Director Russell love star-packing his movies, including American Hustle, Silver Linings Playbook and Joy. This one reunites him with a couple of his favorite actors, Bale (who also appeared in American Hustle and The Fighter) and De Niro (also in Hustle, plus Playbook and Joy). Both screen veterans provide eccentric anchors for the colorful tale as it spins and weaves its rich tapestry of parasitic cuckoo birds, Aryan supremacy, Black history, American fascists, eugenics, high-ranking corruption and fat-cat industrialists, drawing them all into its dark-comedy swirl. It’s Robbie, however, who becomes the story’s heart-and-soul centerpiece, with her character reminding us that we’re all damaged in some way, everyone is hurting inside or out, and kindness, not hate, is the balm for our wounds, our scars and our brokenness.

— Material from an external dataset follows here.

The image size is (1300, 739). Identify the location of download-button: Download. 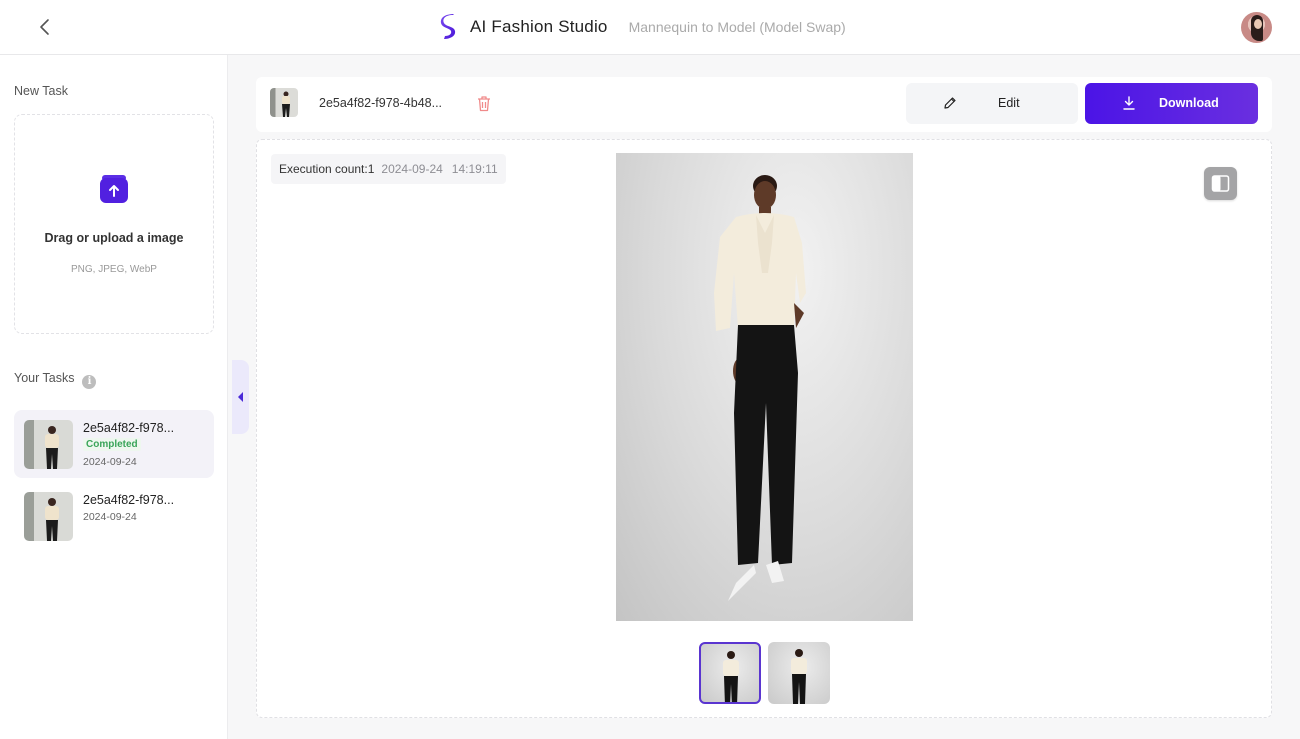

At one point, she, Burt and Harold perform a French song, a little ditty that a puzzled listener has troubling following. “It’s not supposed to make sense,” Valerie says. “We just made it up.”

This mostly made-up period frolic has a kernel of harsh historical truth at the center of its merrily crowded, retro-rollicking tale of friendship, bonds that last a lifetime and places in the heart—not to mention extinct birds, body parts as reappropriated art, and an ensemble of endearing oddballs. It’s a lot, but it’s also a lot of frisky fun.

Just try to hold on to your glass eye.